From the material below, extract every line that contains the word "dimensions". Case counts, so match capital and lowercase letters exactly.

* Start Records to use *

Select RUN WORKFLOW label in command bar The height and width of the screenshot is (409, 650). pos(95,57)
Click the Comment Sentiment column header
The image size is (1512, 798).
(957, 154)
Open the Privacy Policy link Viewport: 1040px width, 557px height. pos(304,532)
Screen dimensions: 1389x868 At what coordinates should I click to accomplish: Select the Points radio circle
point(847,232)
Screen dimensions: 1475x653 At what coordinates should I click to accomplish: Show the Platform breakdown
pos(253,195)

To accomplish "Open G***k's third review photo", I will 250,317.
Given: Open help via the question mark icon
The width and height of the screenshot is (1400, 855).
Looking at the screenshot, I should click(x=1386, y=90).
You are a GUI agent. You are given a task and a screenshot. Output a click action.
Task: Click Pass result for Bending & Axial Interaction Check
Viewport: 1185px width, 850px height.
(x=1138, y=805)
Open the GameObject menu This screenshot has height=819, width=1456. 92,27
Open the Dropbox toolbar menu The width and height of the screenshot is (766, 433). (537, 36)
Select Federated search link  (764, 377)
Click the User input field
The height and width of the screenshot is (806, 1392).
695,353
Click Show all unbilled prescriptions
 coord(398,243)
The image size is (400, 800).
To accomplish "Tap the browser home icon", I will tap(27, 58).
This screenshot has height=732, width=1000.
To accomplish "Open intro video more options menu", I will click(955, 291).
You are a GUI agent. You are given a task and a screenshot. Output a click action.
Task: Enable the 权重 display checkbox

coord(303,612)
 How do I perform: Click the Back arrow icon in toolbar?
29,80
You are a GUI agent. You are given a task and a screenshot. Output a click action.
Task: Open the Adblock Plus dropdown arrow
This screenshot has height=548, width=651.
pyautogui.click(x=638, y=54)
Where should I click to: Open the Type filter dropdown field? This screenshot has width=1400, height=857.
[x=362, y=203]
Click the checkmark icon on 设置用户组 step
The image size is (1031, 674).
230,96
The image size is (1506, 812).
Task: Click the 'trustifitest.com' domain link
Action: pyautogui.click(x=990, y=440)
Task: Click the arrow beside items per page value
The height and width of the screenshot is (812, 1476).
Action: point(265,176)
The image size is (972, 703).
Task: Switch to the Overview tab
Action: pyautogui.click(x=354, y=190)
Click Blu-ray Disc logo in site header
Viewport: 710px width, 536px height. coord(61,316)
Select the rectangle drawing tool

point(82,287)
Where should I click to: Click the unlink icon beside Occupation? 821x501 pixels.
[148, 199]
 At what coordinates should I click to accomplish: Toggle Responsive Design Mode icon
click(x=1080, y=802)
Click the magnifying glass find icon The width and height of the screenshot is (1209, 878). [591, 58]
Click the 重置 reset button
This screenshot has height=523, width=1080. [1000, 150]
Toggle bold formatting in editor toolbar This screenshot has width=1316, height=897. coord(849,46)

* End Records to use *

(Expected answer)
Screen dimensions: 1389x868 At what coordinates should I click to accomplish: Select the Points radio circle
Screen dimensions: 1475x653 At what coordinates should I click to accomplish: Show the Platform breakdown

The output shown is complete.